Ok...so here is my question...i have been playin around with my lights (2 ab b800 w/ umbrellas) and i was wondering what the best setting is to set the 'slider' on my bees....i'm new to the studio photography and just play around with it as a hobby.  i have a canon 50d and have self taught myself how to use and research on the net if i have questions.  however nowhere have i been able to find what settings to use....oh and mainly just shoot portraits of my son


----------



## Big Mike (Jan 26, 2012)

You set it to where you need it to be, to get the photo that you want.  

It's pretty straight forward, the slider controls the light output from the flash/strobe.  If you need more light, then turn it up.  If you need less light, turn it down.

OK...first things first.  The camera has to be in manual exposure mode.  Shutter speed doesn't really affect flash exposure, so all you have to do, is keep it below the camera's max sync speed (1/250).  So I'd suggest starting with a shutter speed of 1/200.  
Set your aperture for the depth of field that you want/need, or just choose one that will give you the best image quality from your lens.  (Try F8).
Since you have full control over the studio lights, you can keep the ISO low to minimize noise....so ISO 100.

OK, so you have your camera in manual, set to 1/200, F8 and ISO 100.  

Now turn on your lights and take some test shots (probably best to start with one).  If the images are too dark, then you can turn up the power of the light...or move it closer to the subject.  You can also use a larger aperture (lower F number) or a higher ISO.  Any of those options will make the image brighter.  
So doing the opposite of any of those, will reduce the exposure of the image.


----------



## trcapro (Jan 26, 2012)

It's mainly a trial and error thing to see how you want the light in the shot. It really depends on all sorts of factors including the conditions in the room in which you are shooting, the distance the subject is from the lights and a series of other things that can play a role here. 

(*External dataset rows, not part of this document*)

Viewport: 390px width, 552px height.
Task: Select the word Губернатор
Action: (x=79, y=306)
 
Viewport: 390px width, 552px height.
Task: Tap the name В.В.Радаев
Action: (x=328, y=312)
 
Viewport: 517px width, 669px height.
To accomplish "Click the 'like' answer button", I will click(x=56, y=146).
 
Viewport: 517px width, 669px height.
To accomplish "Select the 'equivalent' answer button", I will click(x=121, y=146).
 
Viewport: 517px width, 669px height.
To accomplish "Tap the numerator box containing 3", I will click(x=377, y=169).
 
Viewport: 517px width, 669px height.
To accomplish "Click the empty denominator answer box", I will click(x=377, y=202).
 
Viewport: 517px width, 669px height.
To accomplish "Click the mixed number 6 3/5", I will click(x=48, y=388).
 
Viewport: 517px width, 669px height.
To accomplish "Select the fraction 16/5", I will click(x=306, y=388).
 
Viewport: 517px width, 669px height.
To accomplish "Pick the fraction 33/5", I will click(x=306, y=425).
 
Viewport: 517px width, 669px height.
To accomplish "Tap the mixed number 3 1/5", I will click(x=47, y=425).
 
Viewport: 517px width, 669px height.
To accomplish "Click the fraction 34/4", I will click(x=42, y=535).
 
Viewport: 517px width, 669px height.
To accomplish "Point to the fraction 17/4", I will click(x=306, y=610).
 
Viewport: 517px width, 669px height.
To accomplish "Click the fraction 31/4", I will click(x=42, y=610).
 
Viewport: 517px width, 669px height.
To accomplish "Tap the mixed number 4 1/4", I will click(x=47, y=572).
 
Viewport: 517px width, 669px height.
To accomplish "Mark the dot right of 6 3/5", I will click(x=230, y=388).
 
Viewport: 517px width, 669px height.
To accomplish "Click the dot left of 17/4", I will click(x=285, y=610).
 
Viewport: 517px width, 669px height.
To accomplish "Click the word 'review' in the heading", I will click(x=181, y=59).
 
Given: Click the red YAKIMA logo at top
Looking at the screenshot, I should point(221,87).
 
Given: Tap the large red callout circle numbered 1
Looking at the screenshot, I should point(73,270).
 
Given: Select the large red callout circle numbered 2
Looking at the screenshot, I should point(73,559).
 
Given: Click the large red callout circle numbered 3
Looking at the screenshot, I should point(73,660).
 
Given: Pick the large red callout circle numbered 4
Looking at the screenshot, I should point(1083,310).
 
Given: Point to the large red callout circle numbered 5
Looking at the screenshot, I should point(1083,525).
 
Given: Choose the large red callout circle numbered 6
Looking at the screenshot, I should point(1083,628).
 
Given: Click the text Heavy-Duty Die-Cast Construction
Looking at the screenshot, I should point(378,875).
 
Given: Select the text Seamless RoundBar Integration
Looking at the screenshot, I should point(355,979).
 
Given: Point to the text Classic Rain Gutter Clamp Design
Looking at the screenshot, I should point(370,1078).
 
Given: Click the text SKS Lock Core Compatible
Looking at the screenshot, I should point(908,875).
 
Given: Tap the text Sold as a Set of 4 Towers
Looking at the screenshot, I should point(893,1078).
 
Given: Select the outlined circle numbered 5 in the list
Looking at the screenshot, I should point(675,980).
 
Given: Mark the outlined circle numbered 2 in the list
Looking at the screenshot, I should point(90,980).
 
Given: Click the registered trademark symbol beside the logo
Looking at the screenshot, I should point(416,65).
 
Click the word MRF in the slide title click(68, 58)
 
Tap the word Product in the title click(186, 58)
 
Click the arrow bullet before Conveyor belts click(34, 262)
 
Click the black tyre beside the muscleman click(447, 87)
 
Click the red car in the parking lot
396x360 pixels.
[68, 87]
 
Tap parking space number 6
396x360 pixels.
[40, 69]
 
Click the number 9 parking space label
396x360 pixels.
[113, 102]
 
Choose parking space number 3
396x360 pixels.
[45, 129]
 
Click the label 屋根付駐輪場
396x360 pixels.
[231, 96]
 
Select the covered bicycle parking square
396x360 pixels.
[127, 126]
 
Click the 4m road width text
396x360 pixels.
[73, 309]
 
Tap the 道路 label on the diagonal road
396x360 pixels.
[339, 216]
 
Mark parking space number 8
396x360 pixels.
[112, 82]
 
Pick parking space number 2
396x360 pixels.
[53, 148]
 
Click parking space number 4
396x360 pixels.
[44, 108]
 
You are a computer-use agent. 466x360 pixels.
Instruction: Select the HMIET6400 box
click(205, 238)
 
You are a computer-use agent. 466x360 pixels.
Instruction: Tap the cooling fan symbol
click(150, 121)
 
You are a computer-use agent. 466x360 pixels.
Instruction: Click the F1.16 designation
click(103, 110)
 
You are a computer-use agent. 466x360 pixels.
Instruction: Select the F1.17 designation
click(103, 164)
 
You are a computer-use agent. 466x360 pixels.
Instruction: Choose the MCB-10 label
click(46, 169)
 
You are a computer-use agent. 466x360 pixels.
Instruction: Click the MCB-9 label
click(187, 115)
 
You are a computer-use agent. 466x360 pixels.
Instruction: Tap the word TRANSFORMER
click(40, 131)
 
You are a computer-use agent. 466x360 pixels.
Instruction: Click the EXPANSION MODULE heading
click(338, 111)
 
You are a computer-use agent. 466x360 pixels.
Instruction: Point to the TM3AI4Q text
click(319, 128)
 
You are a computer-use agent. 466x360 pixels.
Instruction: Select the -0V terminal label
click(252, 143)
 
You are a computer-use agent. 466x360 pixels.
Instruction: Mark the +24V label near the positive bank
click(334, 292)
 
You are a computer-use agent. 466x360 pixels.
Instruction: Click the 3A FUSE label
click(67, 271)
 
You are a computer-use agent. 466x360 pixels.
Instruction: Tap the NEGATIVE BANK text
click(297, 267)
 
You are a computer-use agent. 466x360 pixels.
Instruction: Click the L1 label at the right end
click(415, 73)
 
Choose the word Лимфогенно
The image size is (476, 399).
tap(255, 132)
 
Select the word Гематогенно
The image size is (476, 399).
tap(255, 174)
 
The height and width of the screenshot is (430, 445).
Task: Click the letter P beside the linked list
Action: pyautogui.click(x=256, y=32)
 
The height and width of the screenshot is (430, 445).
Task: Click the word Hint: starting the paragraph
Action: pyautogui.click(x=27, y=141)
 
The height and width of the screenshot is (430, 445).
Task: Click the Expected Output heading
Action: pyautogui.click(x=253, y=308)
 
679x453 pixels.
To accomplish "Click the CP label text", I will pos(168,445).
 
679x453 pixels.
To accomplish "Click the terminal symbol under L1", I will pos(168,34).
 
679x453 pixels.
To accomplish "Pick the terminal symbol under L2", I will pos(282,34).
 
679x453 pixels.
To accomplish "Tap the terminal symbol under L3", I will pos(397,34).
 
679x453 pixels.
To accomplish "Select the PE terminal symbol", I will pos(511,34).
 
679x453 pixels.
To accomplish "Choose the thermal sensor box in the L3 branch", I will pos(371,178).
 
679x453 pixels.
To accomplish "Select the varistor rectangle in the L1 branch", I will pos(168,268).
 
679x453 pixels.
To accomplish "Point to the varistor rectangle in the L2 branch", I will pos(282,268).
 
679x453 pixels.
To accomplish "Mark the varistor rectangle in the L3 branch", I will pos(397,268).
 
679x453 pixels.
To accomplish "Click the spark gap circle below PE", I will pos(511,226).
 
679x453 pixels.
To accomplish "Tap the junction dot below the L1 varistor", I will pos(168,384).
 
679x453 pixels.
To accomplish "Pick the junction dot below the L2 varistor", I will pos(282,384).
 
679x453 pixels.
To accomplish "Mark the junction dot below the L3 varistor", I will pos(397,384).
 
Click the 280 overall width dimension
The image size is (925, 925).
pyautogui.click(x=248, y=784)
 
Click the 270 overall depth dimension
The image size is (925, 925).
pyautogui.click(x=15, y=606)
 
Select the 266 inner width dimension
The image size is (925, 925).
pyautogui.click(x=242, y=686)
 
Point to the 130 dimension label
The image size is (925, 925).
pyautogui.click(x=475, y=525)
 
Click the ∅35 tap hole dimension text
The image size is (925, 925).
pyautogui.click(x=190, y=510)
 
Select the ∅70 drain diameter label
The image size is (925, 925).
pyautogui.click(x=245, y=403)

Big Mike is offering some great advice. Personally, I usually shoot at F10, ISO 200 and between 1/125 and 1/160 but I'm shooting in a 12X12 room with pretty easy to deal with conditions.


----------



## IgsEMT (Jan 26, 2012)

When I'm shooting in studio:
ISO 200, 1/160-1/200 second, f/5.6, my bees are about 5-7 feet away from the subject at 1/8-1/4 power. The variation of power depends on the distance from the subject. Start from there...
Good Luck


----------



## kundalini (Jan 26, 2012)

I'm not advocating you go out and spend the money, but this is where a hand held light meter is an invaluable tool.  Something to think about and worth saving for if this type of work will be your forte.


----------